Short-acting benzodiazepine/sedative hypnotic used for its anxiolytic, amnestic, and sedating properties. Easily titrated and easily reversed with flumazenil.

Antidotes

Class Summary

In procedural sedation, a benzodiazepine antagonist may be needed to reverse the sedation and respiratory depression resulting from benzodiazepines and narcotics.

An opioid antagonist also can be used to reverse oversedation in a patient manifesting significant respiratory depression.

Flumazenil (Romazicon)

Selective antagonist of benzodiazepine receptor.

Naloxone (Narcan)

Prevents or reverses opioid effects including hypotension, respiratory depression, and sedation, possibly by displacing opiates from their receptor. Rapid onset of 1-2 min. Oversedation or respiratory depression should reverse rapidly.

Antibiotics

Class Summary

Therapy must cover all likely pathogens in the clinical setting.

Cefazolin (Ancef, Kefzol, Zolicef)

Cephalosporin that binds to 1 or more penicillin-binding proteins, arrests bacterial cell wall synthesis, and inhibits bacterial replication. Primarily active against skin flora, including Staphylococcus aureus.

Total daily dosages are the same for IV and IM routes.

Gentamicin (Gentacidin, Garamycin)

Aminoglycoside antibiotic used for gram-negative bacterial coverage. Commonly used in combination with both an agent against gram-positive organisms and one that covers anaerobes. Used in conjunction with ampicillin or vancomycin for prophylaxis in patients with open fractures.

Vancomycin (Vancocin)

Potent antibiotic directed against gram-positive organisms and active against enterococcal species. Also useful in treatment of septicemia and skin structure infections. Used in conjunction with gentamicin for prophylaxis in patients with open fractures.

May need to adjust dose in patients with renal impairment.

Toxoids

Class Summary

These agents are used for tetanus immunization. A booster injection in previously immunized individuals is recommended to prevent this potentially lethal syndrome.

Tetanus toxoid adsorbed or fluid

Used to induce active immunity against tetanus in selected patients; tetanus and diphtheria toxoids are immunizing agents of choice for most adults and children >7 y; administer booster doses throughout life to maintain tetanus immunity; pregnant patients should receive only tetanus toxoid, not a diphtheria antigen-containing product.

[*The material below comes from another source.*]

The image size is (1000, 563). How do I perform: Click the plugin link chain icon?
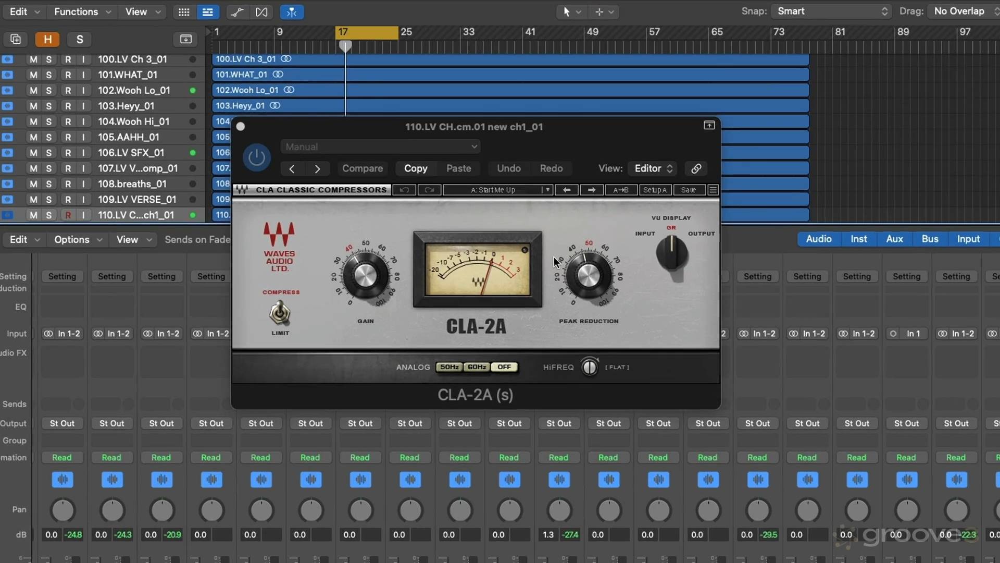click(x=696, y=168)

In children and adults, may administer into deltoid or midlateral thigh muscles. In infants, preferred site is midthigh laterally.

Immunoglobulins

Class Summary

Administer tetanus immune globulin to patients who may not have been immunized against Clostridium tetani products.

Tetanus immune globulin (TIG)

For passive immunization of persons with wounds that may be contaminated with tetanus spores.